La personnalité d'un enfant restera toujours marquée par le secret autour duquel elle s'est construite. Mais, plus tôt ce secret sera dévoilé, moins le traumatisme sera grave.

Le Nouvel Observateur. - Vous dites qu'à l'origine des secrets de famille on trouve souvent de « bonnes intentions ». On veut protéger l'enfant. Mais les conséquences sont graves : troubles, traumatismes... Conseillez-vous la franchise et la vérité en toute circonstance ?


Serge Tisseron. - En fait, je conseille de ne pas fabriquer de secret de famille.

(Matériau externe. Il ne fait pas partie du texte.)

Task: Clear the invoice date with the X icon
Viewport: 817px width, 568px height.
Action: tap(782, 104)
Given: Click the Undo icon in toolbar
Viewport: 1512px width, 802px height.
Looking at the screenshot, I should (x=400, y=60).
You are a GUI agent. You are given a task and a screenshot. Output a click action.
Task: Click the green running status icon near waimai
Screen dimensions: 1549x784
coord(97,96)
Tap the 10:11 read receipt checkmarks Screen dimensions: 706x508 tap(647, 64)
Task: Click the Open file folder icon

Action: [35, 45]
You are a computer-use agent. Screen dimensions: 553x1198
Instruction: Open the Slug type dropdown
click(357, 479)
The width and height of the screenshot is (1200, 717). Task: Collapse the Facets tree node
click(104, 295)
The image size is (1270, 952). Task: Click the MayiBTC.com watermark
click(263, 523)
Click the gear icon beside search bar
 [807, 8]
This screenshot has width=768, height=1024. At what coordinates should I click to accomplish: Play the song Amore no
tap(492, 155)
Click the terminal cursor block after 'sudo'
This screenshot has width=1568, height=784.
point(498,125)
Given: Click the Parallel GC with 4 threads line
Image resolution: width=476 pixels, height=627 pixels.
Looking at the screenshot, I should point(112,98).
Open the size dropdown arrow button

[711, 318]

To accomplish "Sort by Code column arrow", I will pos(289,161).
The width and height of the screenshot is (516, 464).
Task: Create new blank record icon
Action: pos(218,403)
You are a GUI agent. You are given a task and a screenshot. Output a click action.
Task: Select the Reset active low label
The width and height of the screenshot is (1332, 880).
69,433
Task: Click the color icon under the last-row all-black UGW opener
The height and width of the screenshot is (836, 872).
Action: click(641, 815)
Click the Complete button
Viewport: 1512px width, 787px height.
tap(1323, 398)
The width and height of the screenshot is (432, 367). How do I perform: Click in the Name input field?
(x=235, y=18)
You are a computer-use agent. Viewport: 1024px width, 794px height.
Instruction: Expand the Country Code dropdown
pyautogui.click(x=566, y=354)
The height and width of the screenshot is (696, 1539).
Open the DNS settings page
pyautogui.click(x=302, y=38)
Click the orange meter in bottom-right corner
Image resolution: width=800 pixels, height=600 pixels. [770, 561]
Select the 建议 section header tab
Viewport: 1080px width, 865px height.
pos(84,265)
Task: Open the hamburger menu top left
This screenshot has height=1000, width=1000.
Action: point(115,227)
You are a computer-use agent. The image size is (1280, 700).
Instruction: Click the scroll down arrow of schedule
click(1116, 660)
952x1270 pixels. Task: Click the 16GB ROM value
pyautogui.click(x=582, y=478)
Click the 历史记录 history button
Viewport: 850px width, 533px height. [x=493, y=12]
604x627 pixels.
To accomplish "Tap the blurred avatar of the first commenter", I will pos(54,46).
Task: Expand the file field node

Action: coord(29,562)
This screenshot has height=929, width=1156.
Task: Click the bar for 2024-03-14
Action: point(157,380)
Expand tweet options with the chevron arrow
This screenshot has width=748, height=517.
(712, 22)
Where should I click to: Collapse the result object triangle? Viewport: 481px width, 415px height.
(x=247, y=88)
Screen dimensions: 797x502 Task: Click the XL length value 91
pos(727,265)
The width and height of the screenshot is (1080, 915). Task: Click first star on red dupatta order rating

Cela dit, chacun a droit au secret. C'est nécessaire au fonctionnement psychique et au fonctionnement de l'organisation démocratique. Un secret devient dangereux quand il partage la personne qui le porte : d'un côté elle voudrait parler du secret, de l'autre elle craint de faire du mal en en parlant. Par moments, cette personne saura garder le secret, à d'autres moments ses attitudes dévoileront en partie le secret. Evidemment l'enfant n'aura plus affaire à un parent cohérent, mais à un parent double. C'est perturbant.
Ce n'est pas l'existence du secret qui pose problème, mais c'est le fait qu'il existe des choses gardées secrètes dont on ne doit absolument pas savoir qu'elles sont gardées secrètes. En fait le secret de famille, c'est le secret sur le secret.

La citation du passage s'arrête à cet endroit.